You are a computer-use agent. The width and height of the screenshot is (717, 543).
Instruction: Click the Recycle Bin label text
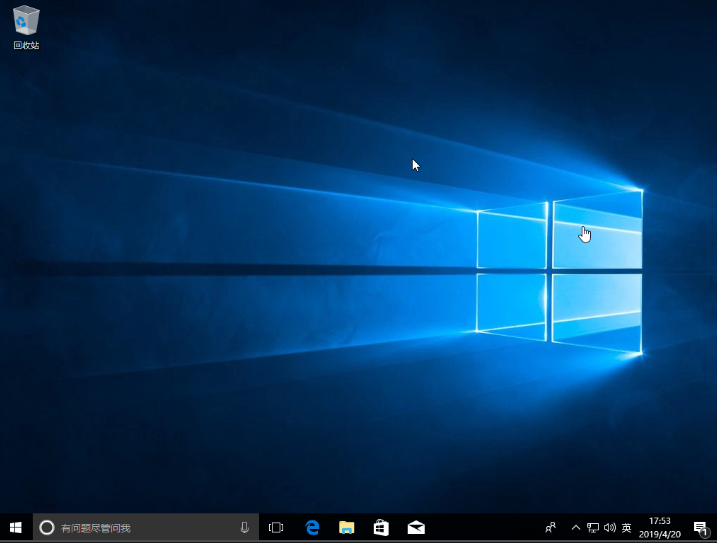[x=26, y=45]
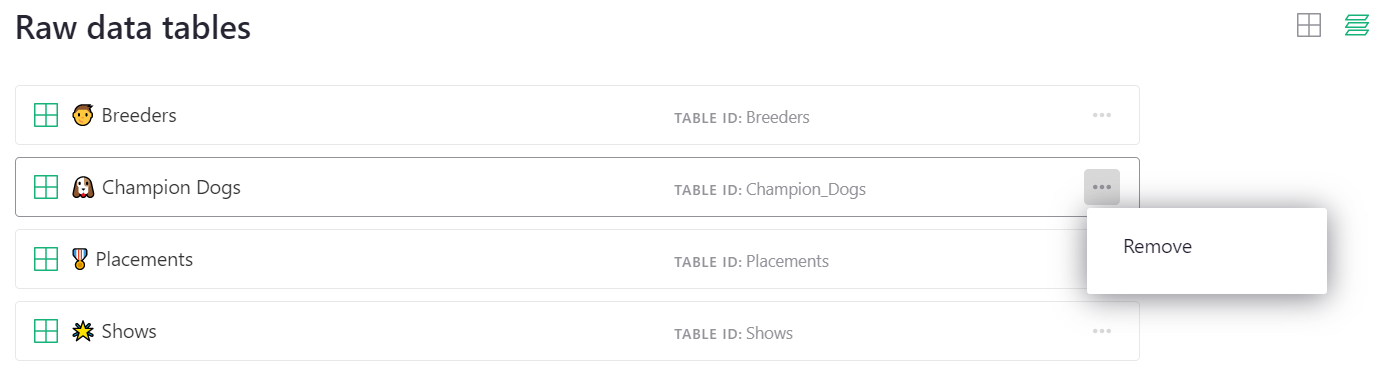Open the Placements table
The image size is (1400, 387).
point(144,259)
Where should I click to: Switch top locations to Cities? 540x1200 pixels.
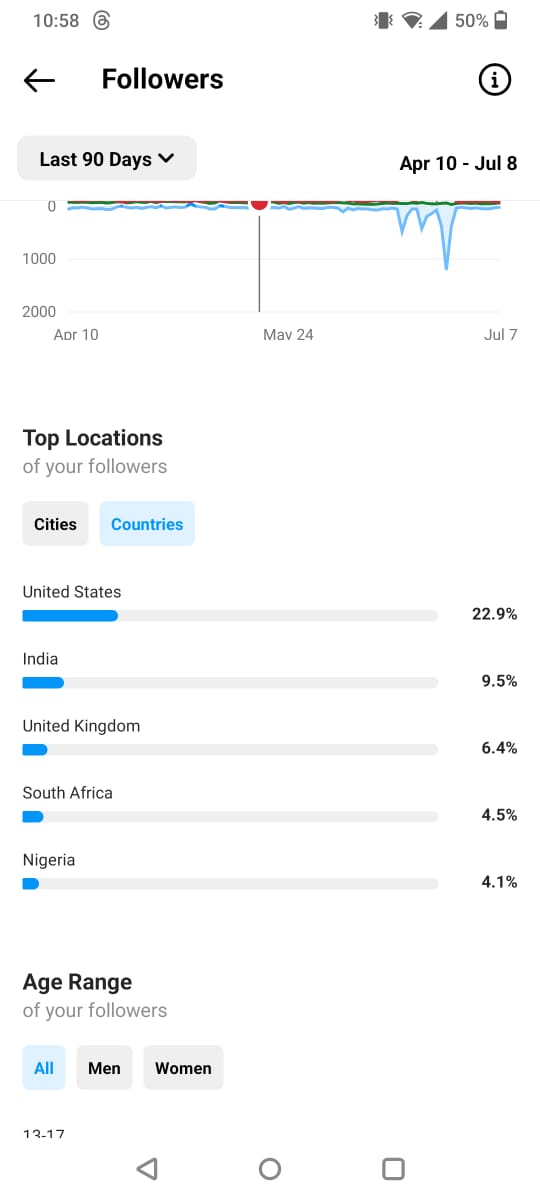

========================

◆ **TASK GOAL**: If a picture appears in the records, omit it and print everything else exactly.

◆ **SOLUTION FOR THIS EXERCISE**:
You are a computer-use agent. The width and height of the screenshot is (717, 543).
Instruction: Click the Recycle Bin label text
[x=26, y=45]
Open the Placements table
The image size is (1400, 387).
point(144,259)
Where should I click to: Switch top locations to Cities? 540x1200 pixels.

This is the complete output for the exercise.